Indian classical dancer

Guru Shama Bhate (शमा भाटे; born 6 October 1950), also known as Shama Tai, is an Indian Kathak dancer and choreographer. She has been active in the field of Kathak for more than four decades and began training in the dance form at the age of four. Bhate has trained numerous Kathak dancers in India and serves as the artistic director of Nadroop, a dance academy based in Pune.

==Personal life==
Guru Shama Bhate was born in Belgaum (now Belagavi) on 6 October 1950 to Smt. Gulab Baisa Naik and Sri Ganagadhar G. Naik. She married Sanat Bhate in 1974, who is the son of Guru Rohini Bhatein. She has a son, Angad Bhate.

==Training==
Shama Bhate is the disciple and daughter-in-law of the Guru Smt. Rohini Bhate. She also received training under Pt. Birju Maharaj and Pt. Mohanrao Kallianpurkar. Her idiom of Kathak dance incorporates insights into ‘Taal’ and ‘Laya’, developed under the guidance of the tabla maestro and exponent, Pt. Suresh Talwalkar.

As an educator, Shama Bhate has trained numerous professional Kathak Dancers and serves on several university boards. She is currently a senior guru at Pune University's Lalit Kala Kendra, Mumbai University's Nalanda College, Bharat College of Nagpur University, and Bharati Vidyapeeth in Pune.
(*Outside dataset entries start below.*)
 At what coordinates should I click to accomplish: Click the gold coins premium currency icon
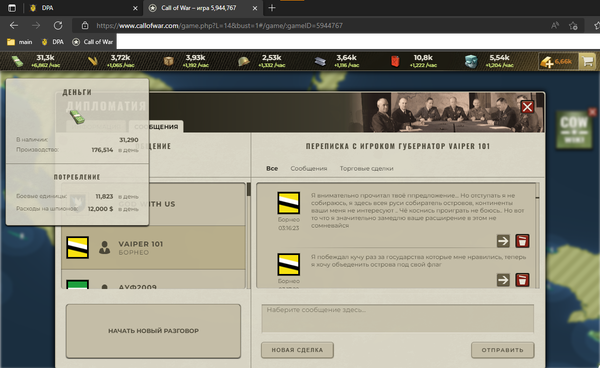pyautogui.click(x=546, y=61)
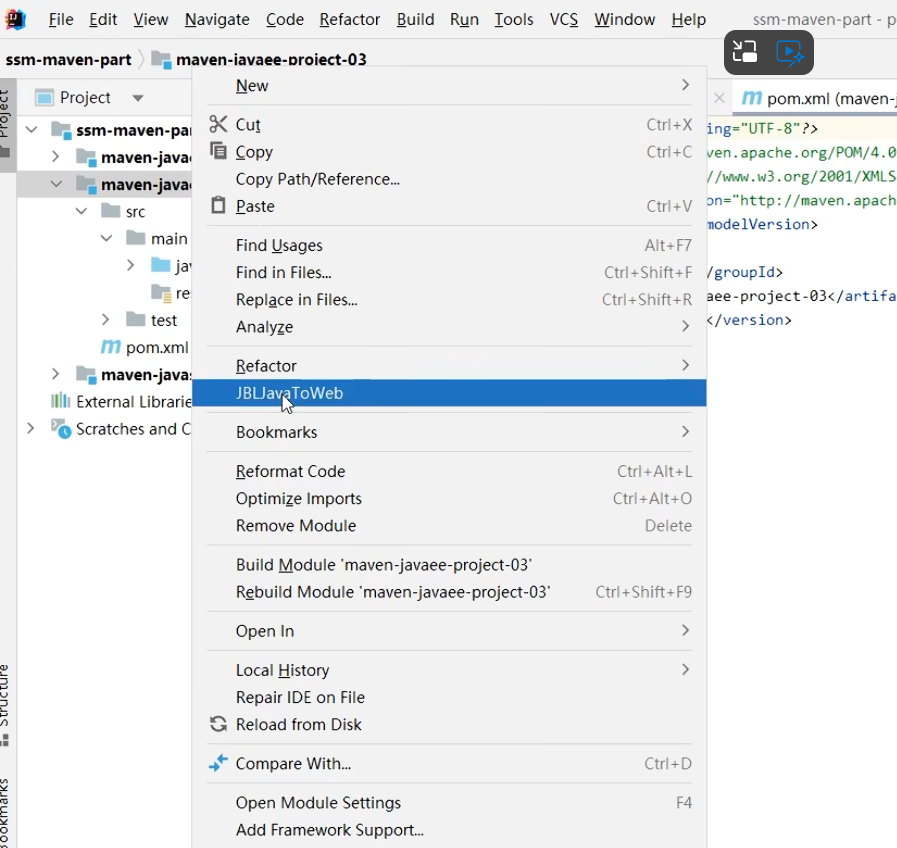Click the pom.xml Maven file icon
Screen dimensions: 897x848
110,347
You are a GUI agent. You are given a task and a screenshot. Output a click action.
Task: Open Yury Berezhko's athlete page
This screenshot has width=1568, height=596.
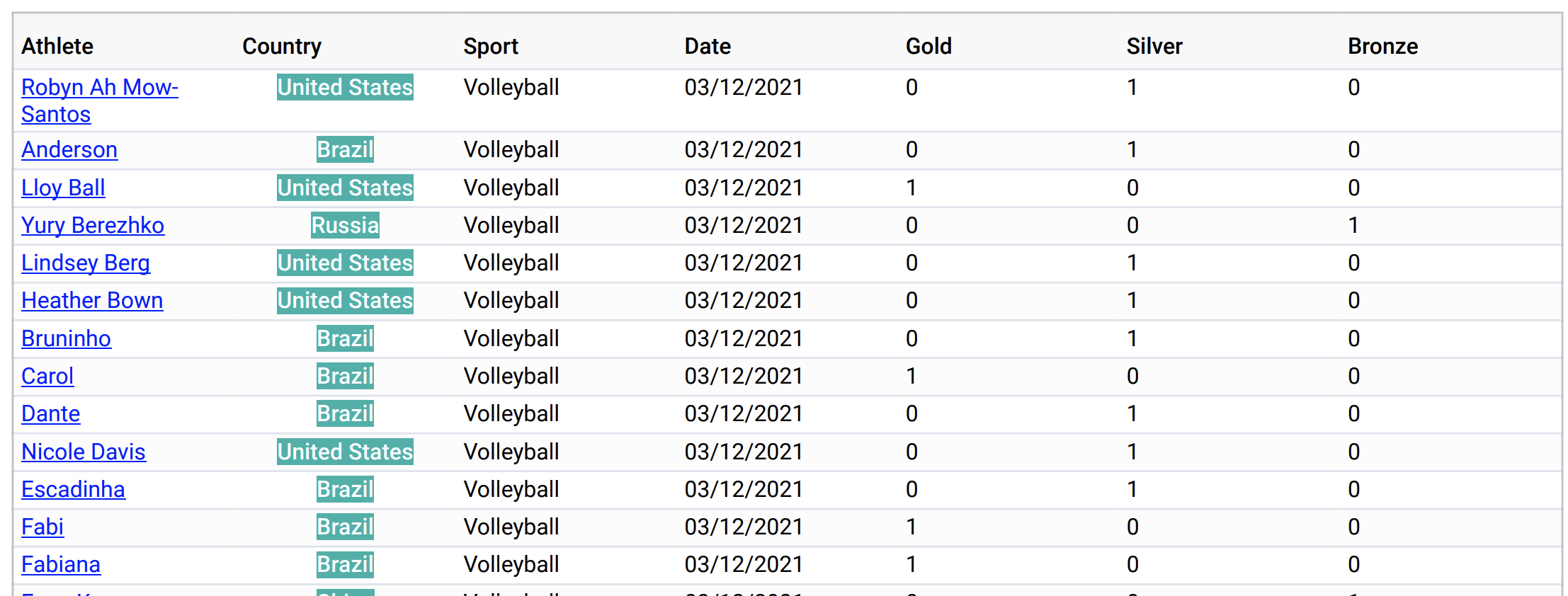tap(93, 225)
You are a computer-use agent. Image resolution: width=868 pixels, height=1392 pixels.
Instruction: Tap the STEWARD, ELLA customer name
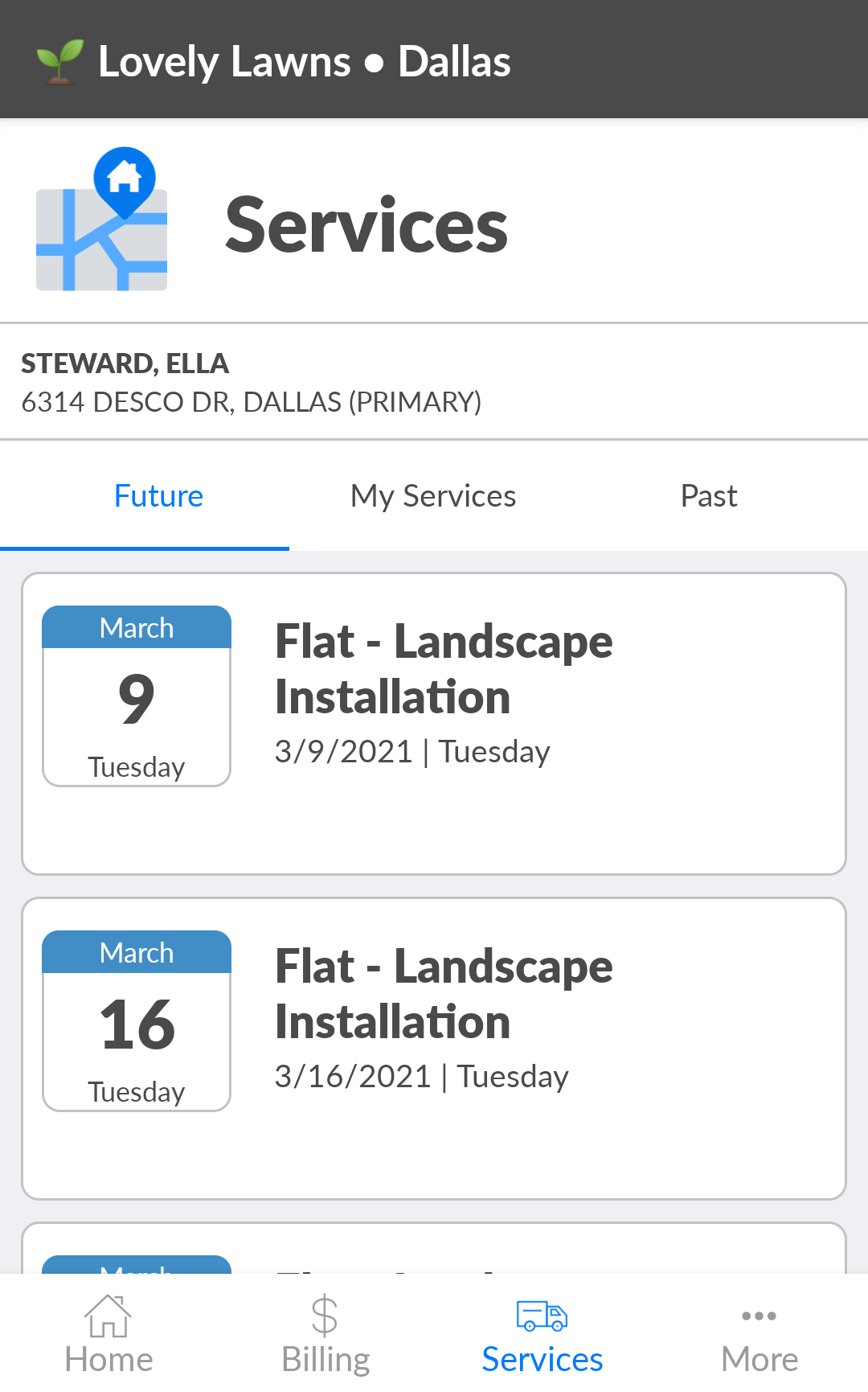(x=125, y=363)
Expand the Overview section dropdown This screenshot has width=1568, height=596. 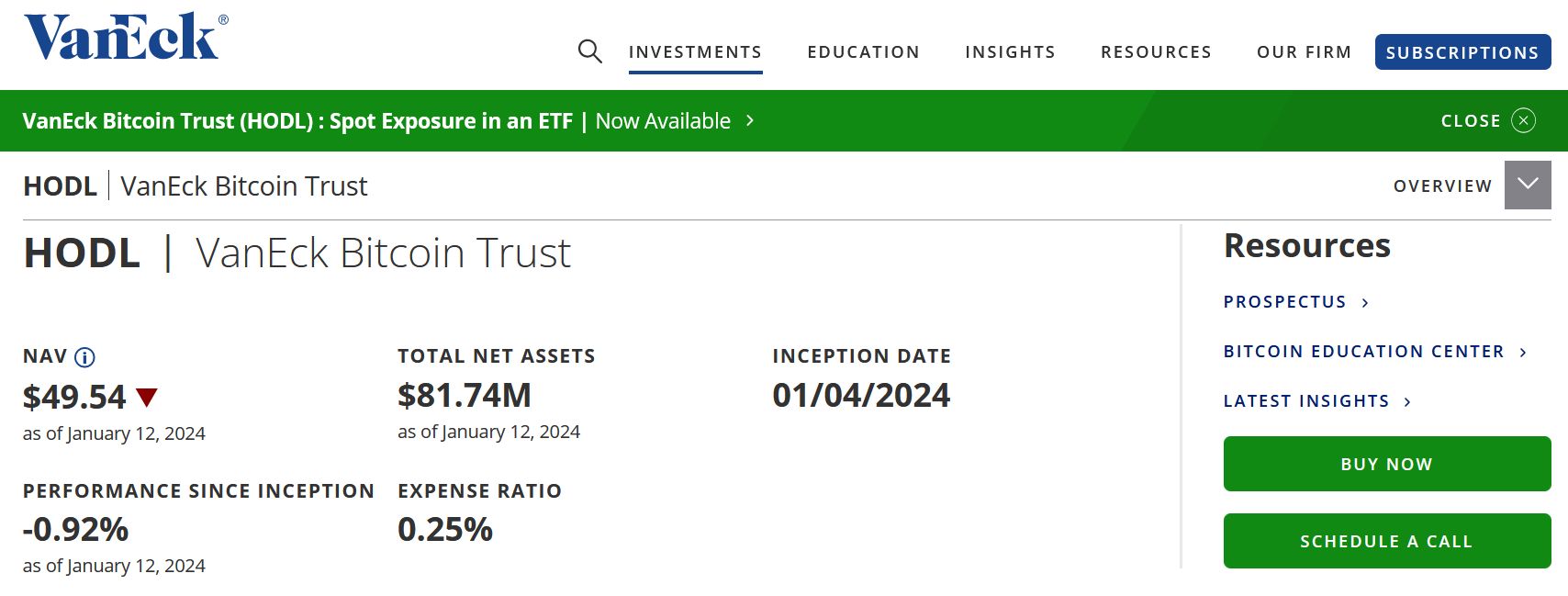[1528, 185]
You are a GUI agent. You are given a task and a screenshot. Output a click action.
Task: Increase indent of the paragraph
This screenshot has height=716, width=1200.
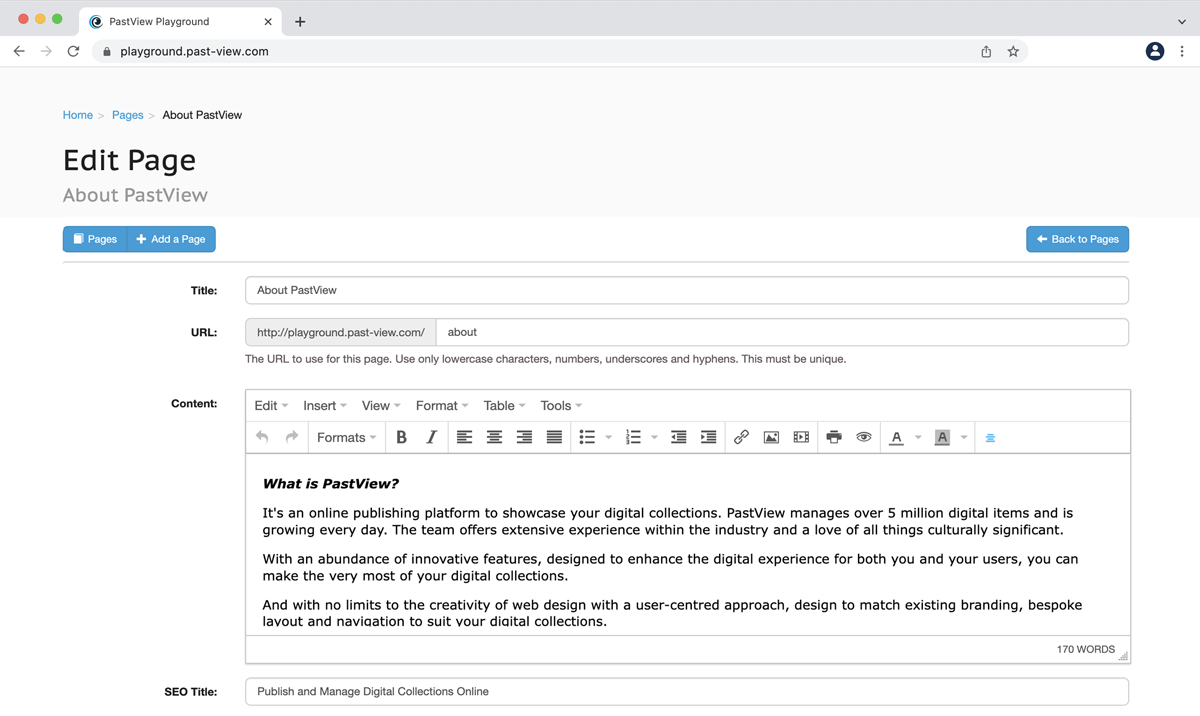coord(708,437)
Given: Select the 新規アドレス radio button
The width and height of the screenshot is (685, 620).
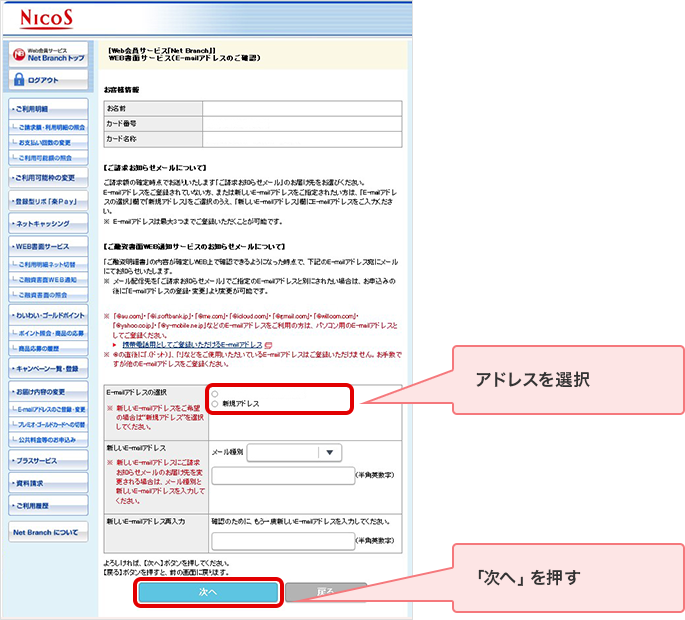Looking at the screenshot, I should (215, 403).
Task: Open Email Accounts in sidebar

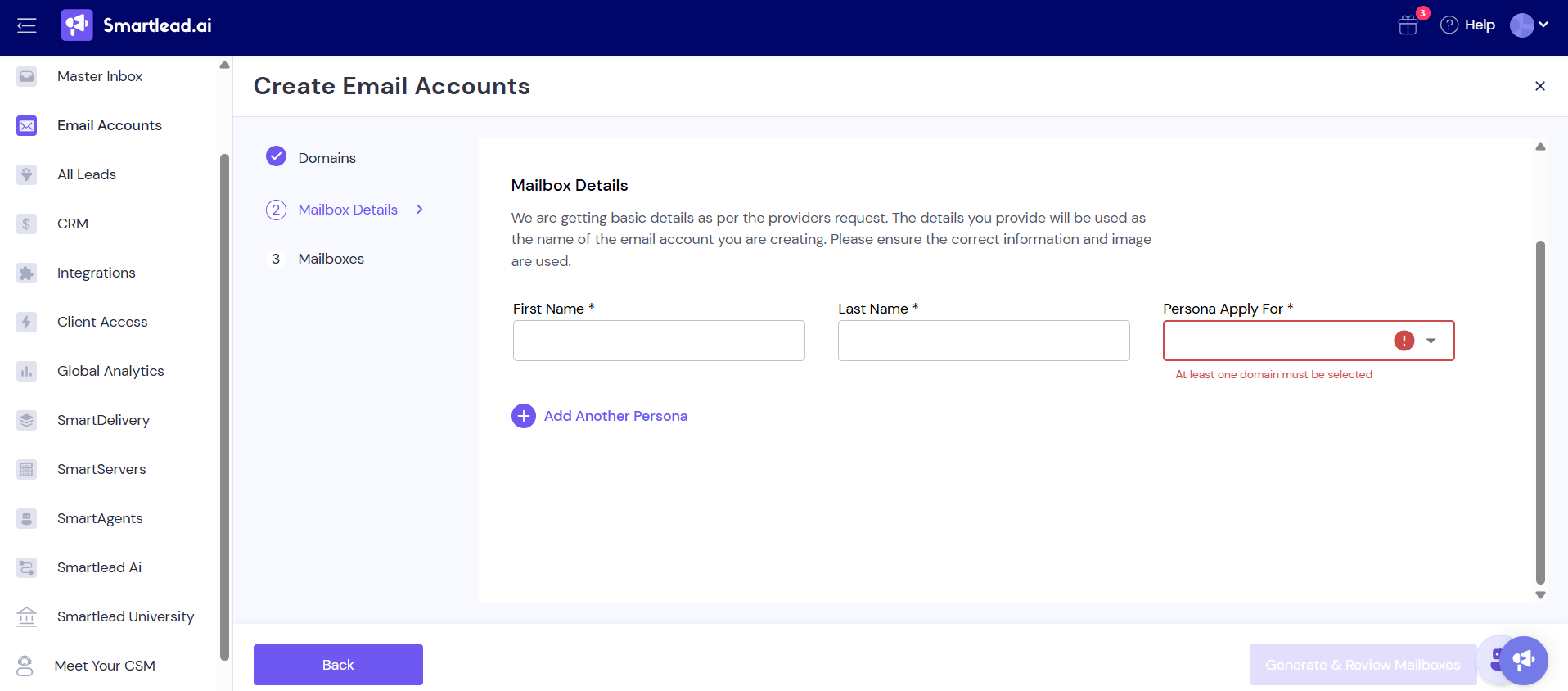Action: coord(110,125)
Under her mentorship, more than thirty students have earned postgraduate degrees from various universities. Additionally, 12 of her students have been awarded the HRDC National scholarship for senior students, with others having received the CCERT scholarship for junior students.

==Choreographic work==
Shama Bhate's choreographic work is extensive. She has experimented with both traditional and contemporary formats of Kathak. She has created a repertoire of traditional and classical compositions (Taals, taranas, thumris, etc.) with her own perspective. Some examples include Trishul (a blend of Taal cycles of 9, 10, and 11 beats), Samvaad (a Domuhi composition), and Layasopan (a traditional Kathak sequence presented through Panch Jatis). A more recent production from 2015 saw her drawing inspiration from the Indian epic Mahabharath and creating the "Ateet ki Parchaiyan—Reflections on the Mahabharath Saga" with dancers performing 7 different Indian classical and Indian folk dance forms. Another choreography that was performed by her students from Nadroop during the occasion of the 85th birthday celebration of the singer Lata Mangeshkar, was the dance ballet 'Chala Vahi Des'.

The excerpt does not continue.